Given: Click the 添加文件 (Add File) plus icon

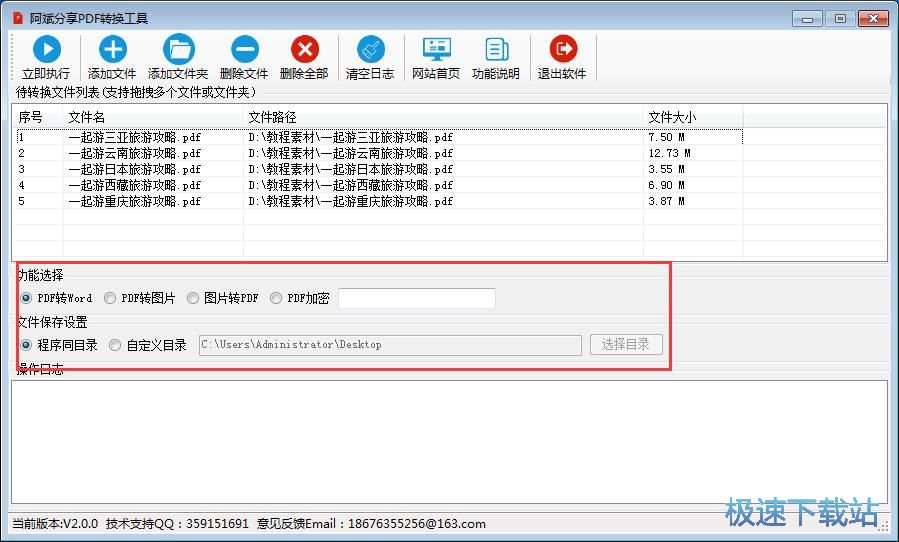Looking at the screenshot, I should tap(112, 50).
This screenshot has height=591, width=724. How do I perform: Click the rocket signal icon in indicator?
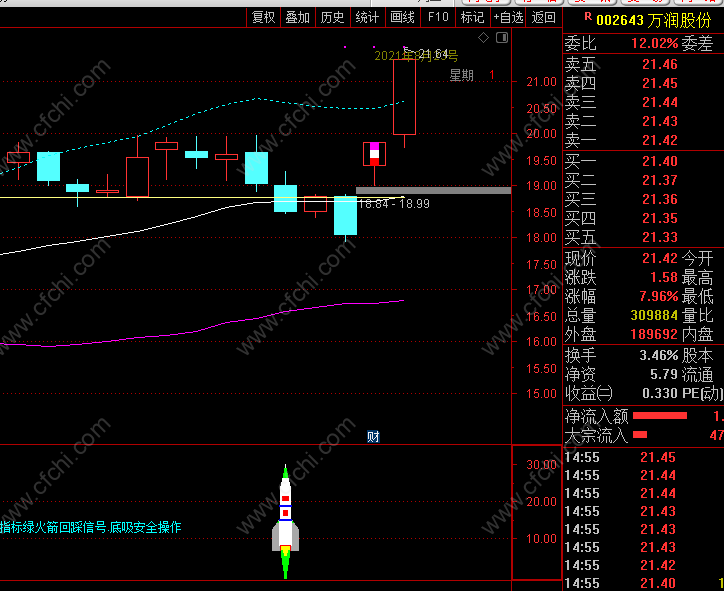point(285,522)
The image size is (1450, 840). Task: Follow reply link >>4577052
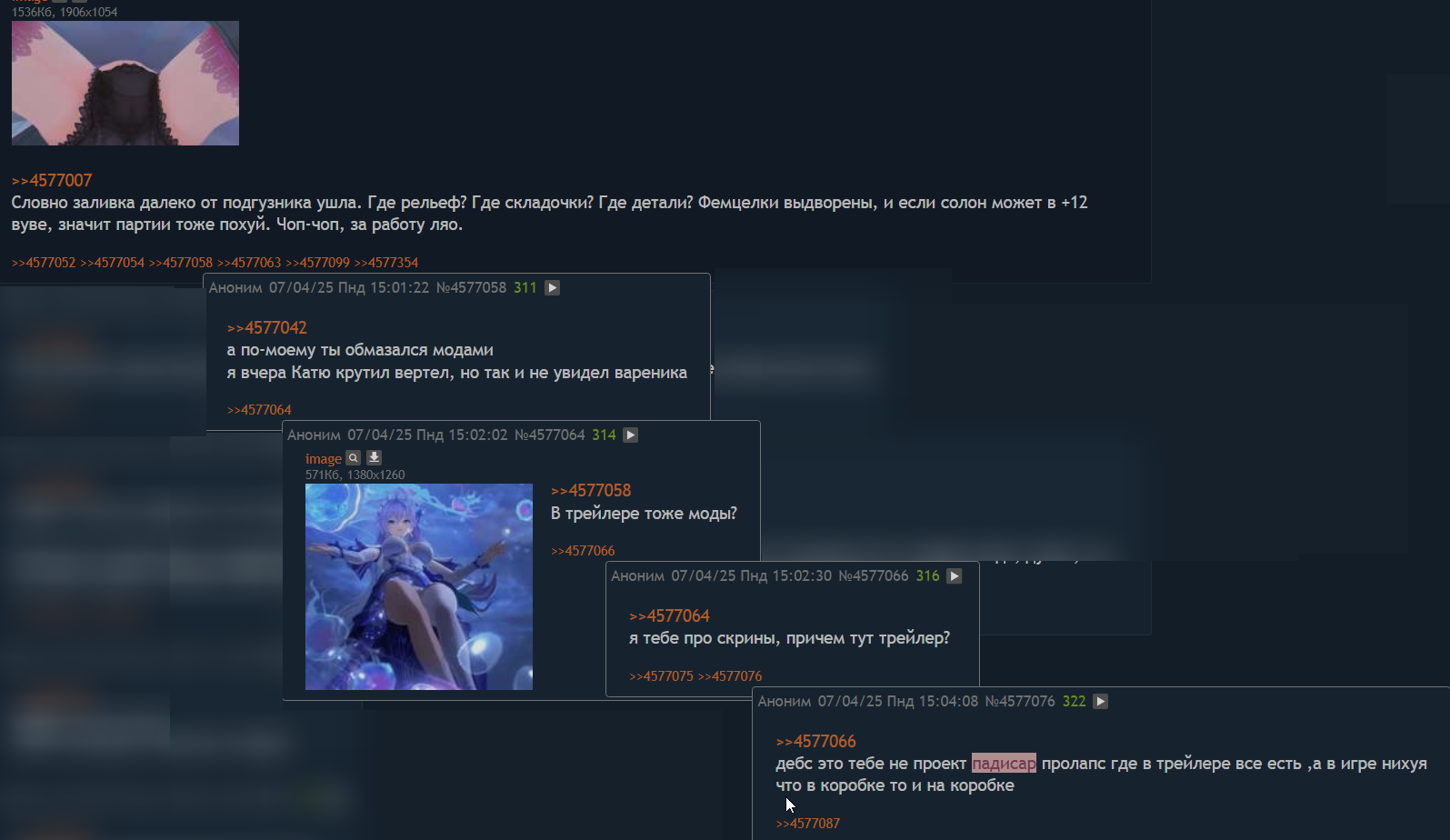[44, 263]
# # # # #
_Your task_
Output every entry exactly, leaving out pictures.

_Task result_
Given: Click the 添加文件 (Add File) plus icon

Looking at the screenshot, I should tap(112, 50).
This screenshot has height=591, width=724. How do I perform: Click the rocket signal icon in indicator?
point(285,522)
The image size is (1450, 840). Task: Follow reply link >>4577052
[44, 263]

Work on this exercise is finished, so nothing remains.